DescriptionEduardo Olivares
2020-10-29 08:53:17 UTC
Description of problem:
Issue reproduced with tobiko test test_hard_reboot_controllers_recovery
This bug looks similar to https://bugzilla.redhat.com/show_bug.cgi?id=1860347, but I decided to open a new one because it was reproduced with a different test and it was reproduced on a different OSP release.
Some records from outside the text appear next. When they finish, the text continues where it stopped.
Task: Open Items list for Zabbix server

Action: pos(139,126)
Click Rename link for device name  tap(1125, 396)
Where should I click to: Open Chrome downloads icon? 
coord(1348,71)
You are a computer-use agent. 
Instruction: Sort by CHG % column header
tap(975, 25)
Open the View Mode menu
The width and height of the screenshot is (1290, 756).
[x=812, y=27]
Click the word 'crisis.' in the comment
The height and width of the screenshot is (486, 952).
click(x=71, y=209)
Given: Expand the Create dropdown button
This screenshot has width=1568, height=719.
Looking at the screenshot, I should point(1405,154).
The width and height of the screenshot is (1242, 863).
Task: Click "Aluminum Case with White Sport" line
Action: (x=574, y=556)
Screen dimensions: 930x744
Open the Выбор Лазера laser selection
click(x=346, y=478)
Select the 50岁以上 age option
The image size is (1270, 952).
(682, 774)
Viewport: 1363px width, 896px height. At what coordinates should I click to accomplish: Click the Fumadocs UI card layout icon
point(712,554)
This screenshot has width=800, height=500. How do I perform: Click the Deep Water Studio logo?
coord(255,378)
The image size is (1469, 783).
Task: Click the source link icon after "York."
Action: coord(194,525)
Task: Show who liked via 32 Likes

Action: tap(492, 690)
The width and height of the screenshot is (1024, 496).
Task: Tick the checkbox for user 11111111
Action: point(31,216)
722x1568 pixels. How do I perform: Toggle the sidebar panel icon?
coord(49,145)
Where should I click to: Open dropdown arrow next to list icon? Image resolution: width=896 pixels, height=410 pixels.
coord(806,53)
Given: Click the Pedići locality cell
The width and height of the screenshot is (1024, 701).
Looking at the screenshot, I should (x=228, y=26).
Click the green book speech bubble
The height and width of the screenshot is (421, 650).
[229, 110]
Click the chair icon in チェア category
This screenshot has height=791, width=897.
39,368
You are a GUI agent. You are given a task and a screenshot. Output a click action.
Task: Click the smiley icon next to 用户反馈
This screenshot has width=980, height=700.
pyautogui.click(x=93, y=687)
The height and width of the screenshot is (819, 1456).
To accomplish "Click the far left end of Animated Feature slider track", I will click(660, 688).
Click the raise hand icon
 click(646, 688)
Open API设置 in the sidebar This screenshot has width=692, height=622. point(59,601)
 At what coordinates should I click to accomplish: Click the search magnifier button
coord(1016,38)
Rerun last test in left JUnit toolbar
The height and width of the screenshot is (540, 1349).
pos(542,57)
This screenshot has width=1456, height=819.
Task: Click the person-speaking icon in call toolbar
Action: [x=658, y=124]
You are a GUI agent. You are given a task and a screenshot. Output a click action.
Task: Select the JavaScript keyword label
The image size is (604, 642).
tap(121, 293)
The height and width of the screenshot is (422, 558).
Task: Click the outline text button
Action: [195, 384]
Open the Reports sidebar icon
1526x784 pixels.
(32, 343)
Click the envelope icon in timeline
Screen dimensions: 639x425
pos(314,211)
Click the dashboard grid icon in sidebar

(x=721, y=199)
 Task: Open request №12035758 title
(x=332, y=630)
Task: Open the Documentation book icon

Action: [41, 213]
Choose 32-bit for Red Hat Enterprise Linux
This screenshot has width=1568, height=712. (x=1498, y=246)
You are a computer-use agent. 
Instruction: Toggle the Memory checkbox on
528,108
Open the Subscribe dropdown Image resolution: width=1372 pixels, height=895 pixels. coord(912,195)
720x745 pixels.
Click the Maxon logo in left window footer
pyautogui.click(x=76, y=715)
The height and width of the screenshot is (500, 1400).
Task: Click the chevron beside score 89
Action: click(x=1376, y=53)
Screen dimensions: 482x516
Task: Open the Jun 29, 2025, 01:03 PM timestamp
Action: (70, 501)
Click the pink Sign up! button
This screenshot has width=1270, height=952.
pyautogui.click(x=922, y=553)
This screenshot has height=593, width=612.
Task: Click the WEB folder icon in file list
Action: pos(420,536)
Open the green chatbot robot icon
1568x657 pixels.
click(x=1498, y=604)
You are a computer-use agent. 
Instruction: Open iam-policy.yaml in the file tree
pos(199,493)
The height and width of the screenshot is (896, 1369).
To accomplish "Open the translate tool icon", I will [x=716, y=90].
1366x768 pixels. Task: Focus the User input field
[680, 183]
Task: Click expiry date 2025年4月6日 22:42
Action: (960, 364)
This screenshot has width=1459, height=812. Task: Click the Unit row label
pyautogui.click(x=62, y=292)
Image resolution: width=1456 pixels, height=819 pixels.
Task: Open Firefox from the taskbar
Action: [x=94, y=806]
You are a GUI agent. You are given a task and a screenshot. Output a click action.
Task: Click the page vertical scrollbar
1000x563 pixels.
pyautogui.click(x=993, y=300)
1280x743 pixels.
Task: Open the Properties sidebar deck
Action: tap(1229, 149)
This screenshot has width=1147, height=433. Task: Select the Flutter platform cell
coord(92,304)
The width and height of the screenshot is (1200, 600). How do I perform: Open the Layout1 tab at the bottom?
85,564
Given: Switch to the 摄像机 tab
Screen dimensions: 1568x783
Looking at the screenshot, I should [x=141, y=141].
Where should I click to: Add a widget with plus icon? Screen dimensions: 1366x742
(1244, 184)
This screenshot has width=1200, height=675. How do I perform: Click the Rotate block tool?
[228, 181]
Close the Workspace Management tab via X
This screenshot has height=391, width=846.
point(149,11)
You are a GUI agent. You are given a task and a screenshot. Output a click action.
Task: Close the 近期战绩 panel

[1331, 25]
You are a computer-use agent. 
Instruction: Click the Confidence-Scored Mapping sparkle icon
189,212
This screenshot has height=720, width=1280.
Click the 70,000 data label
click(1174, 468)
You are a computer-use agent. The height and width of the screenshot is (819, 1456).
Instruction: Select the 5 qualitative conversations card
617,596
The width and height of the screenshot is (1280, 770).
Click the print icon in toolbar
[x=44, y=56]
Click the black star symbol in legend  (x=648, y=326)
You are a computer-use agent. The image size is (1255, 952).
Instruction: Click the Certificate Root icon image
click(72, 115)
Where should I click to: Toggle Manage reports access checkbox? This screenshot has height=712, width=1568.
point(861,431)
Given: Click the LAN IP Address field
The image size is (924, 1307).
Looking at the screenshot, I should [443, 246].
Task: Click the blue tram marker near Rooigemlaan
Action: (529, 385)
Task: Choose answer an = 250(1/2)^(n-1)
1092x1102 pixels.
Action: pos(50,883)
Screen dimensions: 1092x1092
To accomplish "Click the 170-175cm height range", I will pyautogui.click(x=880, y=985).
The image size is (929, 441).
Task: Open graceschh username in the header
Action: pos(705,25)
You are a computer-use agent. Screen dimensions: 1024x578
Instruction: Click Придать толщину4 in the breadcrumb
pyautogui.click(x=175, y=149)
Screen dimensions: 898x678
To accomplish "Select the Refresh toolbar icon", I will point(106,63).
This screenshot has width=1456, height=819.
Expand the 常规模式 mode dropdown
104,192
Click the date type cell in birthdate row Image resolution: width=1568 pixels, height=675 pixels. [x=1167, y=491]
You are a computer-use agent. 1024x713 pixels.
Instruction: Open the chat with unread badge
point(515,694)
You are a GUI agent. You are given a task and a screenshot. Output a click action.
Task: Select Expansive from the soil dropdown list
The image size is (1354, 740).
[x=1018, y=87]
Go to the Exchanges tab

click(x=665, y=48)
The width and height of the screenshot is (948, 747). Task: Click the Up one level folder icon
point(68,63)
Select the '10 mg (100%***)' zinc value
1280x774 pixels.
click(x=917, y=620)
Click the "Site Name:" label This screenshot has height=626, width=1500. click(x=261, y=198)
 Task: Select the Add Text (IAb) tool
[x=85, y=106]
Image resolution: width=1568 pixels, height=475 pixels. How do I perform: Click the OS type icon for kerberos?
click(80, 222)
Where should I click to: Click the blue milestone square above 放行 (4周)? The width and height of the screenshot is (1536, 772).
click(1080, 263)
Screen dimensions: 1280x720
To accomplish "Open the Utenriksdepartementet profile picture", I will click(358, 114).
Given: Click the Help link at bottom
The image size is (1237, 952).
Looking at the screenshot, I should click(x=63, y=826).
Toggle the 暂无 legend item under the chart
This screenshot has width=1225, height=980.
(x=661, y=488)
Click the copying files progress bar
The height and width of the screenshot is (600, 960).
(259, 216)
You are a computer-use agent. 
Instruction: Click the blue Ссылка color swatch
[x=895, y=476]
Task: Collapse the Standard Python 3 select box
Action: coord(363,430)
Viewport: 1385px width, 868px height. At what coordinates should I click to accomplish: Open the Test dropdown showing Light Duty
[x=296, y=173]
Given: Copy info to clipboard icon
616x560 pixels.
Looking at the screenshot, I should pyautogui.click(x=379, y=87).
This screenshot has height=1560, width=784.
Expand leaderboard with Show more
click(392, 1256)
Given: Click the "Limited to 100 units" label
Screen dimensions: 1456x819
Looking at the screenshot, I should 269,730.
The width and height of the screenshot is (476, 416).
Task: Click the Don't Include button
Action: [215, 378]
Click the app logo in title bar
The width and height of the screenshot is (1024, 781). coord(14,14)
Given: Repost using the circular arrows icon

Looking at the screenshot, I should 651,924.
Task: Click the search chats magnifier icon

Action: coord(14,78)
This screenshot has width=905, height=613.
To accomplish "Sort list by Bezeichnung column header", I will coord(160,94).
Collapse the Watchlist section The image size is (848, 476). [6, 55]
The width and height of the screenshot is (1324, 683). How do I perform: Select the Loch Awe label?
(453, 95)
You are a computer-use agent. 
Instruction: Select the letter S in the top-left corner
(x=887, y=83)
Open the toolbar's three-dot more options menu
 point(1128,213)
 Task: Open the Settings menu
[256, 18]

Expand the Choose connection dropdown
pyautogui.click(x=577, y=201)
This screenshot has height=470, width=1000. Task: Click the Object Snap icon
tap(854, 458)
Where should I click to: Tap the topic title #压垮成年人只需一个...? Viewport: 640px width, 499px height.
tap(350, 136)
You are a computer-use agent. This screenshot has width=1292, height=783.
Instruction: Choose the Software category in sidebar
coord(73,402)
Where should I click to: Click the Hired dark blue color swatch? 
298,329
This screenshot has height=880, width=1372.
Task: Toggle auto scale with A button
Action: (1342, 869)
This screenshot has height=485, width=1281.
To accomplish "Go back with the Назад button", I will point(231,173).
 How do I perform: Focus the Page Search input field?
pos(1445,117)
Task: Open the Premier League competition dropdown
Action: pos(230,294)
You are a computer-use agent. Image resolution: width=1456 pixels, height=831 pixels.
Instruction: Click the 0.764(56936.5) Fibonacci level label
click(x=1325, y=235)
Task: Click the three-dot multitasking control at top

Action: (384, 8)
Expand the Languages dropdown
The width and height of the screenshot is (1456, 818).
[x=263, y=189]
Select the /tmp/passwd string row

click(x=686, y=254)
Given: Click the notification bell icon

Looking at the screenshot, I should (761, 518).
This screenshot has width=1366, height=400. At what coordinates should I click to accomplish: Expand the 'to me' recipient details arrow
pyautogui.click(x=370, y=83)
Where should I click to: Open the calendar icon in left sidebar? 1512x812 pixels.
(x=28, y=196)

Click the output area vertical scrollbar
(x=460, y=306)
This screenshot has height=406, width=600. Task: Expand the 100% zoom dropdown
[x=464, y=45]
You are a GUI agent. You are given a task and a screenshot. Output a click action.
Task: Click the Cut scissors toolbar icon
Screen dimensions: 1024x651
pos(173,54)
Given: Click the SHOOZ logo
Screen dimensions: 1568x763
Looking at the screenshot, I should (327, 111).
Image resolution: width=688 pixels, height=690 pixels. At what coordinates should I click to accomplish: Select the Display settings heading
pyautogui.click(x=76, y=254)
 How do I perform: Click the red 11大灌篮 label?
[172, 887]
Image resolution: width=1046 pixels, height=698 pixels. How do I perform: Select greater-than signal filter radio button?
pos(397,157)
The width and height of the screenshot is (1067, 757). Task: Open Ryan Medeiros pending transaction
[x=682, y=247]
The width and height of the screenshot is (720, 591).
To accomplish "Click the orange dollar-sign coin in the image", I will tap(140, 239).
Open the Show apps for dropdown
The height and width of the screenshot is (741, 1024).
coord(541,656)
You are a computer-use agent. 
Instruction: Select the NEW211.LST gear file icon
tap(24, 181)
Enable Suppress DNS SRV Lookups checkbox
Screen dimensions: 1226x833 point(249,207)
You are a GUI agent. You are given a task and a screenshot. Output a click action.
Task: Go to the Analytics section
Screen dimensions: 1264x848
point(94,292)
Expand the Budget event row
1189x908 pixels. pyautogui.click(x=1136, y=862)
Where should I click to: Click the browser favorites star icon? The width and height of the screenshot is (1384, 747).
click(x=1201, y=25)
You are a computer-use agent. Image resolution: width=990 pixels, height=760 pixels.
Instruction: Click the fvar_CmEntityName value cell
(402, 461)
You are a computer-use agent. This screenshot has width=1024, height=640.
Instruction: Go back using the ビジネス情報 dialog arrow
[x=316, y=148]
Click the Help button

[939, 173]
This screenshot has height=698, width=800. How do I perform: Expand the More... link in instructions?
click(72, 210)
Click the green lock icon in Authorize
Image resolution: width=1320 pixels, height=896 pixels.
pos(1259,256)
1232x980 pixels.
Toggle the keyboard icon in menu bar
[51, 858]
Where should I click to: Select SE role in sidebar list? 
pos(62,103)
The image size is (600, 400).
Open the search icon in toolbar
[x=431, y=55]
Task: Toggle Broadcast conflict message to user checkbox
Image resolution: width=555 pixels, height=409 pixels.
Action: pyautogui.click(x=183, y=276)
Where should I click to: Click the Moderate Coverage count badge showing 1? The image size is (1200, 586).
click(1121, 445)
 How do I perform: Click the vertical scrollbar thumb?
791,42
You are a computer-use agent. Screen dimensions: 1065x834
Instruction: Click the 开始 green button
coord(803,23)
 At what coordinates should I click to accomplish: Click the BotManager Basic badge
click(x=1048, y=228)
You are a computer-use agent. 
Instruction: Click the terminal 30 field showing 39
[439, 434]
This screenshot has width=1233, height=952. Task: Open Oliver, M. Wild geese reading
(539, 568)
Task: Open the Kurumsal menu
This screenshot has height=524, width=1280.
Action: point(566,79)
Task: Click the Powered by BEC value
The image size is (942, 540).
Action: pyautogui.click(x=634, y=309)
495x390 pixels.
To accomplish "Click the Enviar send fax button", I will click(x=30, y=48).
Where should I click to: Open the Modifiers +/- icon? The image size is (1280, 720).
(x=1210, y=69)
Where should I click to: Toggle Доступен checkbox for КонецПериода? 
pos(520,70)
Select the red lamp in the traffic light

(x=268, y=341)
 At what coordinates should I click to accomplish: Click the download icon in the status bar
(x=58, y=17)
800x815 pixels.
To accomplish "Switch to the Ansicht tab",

I set priority to medium because OSP should work fine with only two OVN DB resources and because I think the affected resource could be started manually (I cannot check this because I have no access to the environment). Also, because the issue is not always reproduced.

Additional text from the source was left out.